• _Assigned task_
Which lines run from the one containing "Instruction: Click the comment bubble icon" to the end of the listing below? Write them out exactly, both ends included, with nothing else.

*** Given entries ***

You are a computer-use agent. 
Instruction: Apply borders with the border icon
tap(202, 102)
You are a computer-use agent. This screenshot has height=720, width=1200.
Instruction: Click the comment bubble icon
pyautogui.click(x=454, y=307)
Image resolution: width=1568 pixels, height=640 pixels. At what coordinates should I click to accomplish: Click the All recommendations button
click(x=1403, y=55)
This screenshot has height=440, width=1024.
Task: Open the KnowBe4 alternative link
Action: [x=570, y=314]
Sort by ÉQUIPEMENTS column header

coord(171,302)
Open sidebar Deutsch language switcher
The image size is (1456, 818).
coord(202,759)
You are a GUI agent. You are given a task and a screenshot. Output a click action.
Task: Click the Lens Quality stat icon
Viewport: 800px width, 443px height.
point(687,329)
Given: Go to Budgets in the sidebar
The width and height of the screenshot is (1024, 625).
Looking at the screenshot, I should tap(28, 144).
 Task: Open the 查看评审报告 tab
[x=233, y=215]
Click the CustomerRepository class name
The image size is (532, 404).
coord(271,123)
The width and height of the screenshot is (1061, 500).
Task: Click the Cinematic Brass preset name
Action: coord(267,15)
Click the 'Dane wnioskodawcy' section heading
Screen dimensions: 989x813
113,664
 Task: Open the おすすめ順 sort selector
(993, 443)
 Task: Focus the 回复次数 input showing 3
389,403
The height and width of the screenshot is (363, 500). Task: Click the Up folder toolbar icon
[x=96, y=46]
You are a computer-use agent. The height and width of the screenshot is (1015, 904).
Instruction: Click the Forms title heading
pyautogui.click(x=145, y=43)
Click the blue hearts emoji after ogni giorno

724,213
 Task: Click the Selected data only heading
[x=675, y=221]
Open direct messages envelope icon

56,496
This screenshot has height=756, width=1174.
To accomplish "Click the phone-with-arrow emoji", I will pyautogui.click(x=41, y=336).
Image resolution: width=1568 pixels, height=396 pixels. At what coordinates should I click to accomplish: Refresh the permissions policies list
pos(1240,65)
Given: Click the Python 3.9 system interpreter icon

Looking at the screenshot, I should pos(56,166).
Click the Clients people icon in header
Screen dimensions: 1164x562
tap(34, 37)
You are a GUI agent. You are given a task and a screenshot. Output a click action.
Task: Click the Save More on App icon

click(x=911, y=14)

***

• _The completed task_
Instruction: Click the comment bubble icon
pyautogui.click(x=454, y=307)
Image resolution: width=1568 pixels, height=640 pixels. At what coordinates should I click to accomplish: Click the All recommendations button
click(x=1403, y=55)
This screenshot has height=440, width=1024.
Task: Open the KnowBe4 alternative link
Action: [x=570, y=314]
Sort by ÉQUIPEMENTS column header

coord(171,302)
Open sidebar Deutsch language switcher
The image size is (1456, 818).
coord(202,759)
You are a GUI agent. You are given a task and a screenshot. Output a click action.
Task: Click the Lens Quality stat icon
Viewport: 800px width, 443px height.
point(687,329)
Given: Go to Budgets in the sidebar
The width and height of the screenshot is (1024, 625).
Looking at the screenshot, I should tap(28, 144).
 Task: Open the 查看评审报告 tab
[x=233, y=215]
Click the CustomerRepository class name
The image size is (532, 404).
coord(271,123)
The width and height of the screenshot is (1061, 500).
Task: Click the Cinematic Brass preset name
Action: coord(267,15)
Click the 'Dane wnioskodawcy' section heading
Screen dimensions: 989x813
113,664
 Task: Open the おすすめ順 sort selector
(993, 443)
 Task: Focus the 回复次数 input showing 3
389,403
The height and width of the screenshot is (363, 500). Task: Click the Up folder toolbar icon
[x=96, y=46]
You are a computer-use agent. The height and width of the screenshot is (1015, 904).
Instruction: Click the Forms title heading
pyautogui.click(x=145, y=43)
Click the blue hearts emoji after ogni giorno

724,213
 Task: Click the Selected data only heading
[x=675, y=221]
Open direct messages envelope icon

56,496
This screenshot has height=756, width=1174.
To accomplish "Click the phone-with-arrow emoji", I will pyautogui.click(x=41, y=336).
Image resolution: width=1568 pixels, height=396 pixels. At what coordinates should I click to accomplish: Refresh the permissions policies list
pos(1240,65)
Given: Click the Python 3.9 system interpreter icon

Looking at the screenshot, I should pos(56,166).
Click the Clients people icon in header
Screen dimensions: 1164x562
tap(34, 37)
You are a GUI agent. You are given a task and a screenshot. Output a click action.
Task: Click the Save More on App icon

click(x=911, y=14)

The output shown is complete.